That IS a banana in my pocket AND I’m happy to see you. Why must society make these two things mutually exclusive??
6: Dad, what’s the biggest thing in the world?
Me: Uh
6: Nevermind, Siri…
The new American dream is an alien invasion.
My 8yo daughter met a girl at summer camp last year named “Internet.” I said no way, that can’t be her name but my daughter has been adamant. For almost a year we’ve been having this discussion.
ANTOINETTE. I just found out her name is Antoinette.
art teacher: is that a bird or a plane
young clark kent: *crumples self portrait*
Why are there never any GOOD side effects? Just once I’d like to read a prescription bottle that says, “May cause extreme sexiness.”

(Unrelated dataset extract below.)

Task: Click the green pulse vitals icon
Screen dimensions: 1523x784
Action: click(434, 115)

James Blunt: you’re beautiful
James Blunter: I’ve seen better
Why are women starting to turn their homes into yoga studios?
So they can be namaste at home moms.
In the future I will replace my feet with chainsaws after accidentally cutting them off with my chainsaw hands.

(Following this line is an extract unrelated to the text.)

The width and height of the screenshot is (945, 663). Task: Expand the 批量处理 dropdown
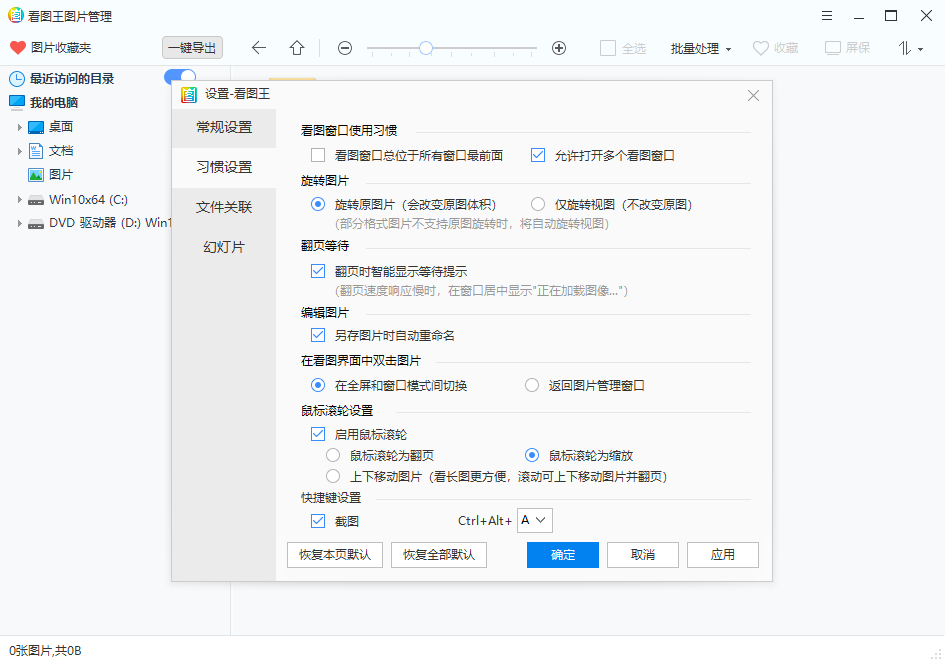[x=700, y=47]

Barista: I have a latte for *3 second long screeching noise*
Velociraptor: Actually it’s *4 second long screeching noise* but close enough
All my personalities waiting to see who gets to be in charge today
I hate people who say ‘age is just a number’… Age is clearly a word.

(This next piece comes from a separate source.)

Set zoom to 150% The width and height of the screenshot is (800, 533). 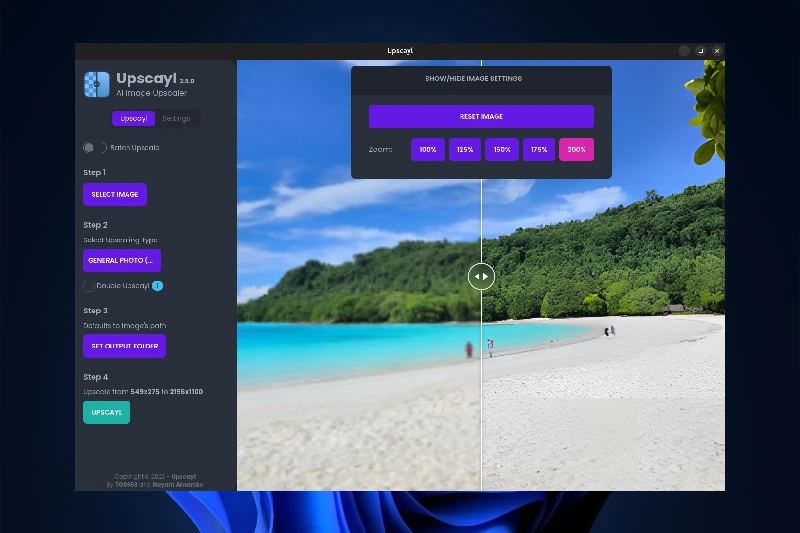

*adds pineapple to your lasagna*
4: I didn’t know lizards were cold
6:
4:
6: BLIZZards
What the hell is going on in that bathroom?
My favorite part of a date is the sweet, seedy flesh. Wait, sorry, that’s my favorite part of a fig, I always get figs and dates mixed up.
Whoever said diamonds are a girl’s best friend, never owned a murdery cat.
mob boss: rip his fingernails off
henchman: they’re bitten really short
mob boss: then do his toenails!
henchman: [removing my socks] you’re not gonna believe this
We got an electric blanket so now I call all of our other ones acoustic blankets.
True story:
I once went on a date and for some reason started talking about dolphins mating. I never saw her again.
If you mean sleeping all day and only speaking to demand meals then yes, my teen has cat-like reflexes
*opens dating site account* prepare to be dated you pieces of shit
I don’t honk at women because I don’t let a girl know she’s attractive with the same thing I use to scare ducks from in front of my car.
Me: What’s the capital of Ohio?
Son: …
Me: It’s also a famous explorer.
Son: Dora?
Me: Yep. Dora, Ohio.
Next time during church, stand up and ask your pastor “Have you ever turned down heroin?” Both Yes and No are equally entertaining answers.
If you can’t be fun to be around then please be a drug dealer
Well, lookie there. Bring a cheesecake to a gunfight and suddenly EVERYBODY wishes you’d brought a knife.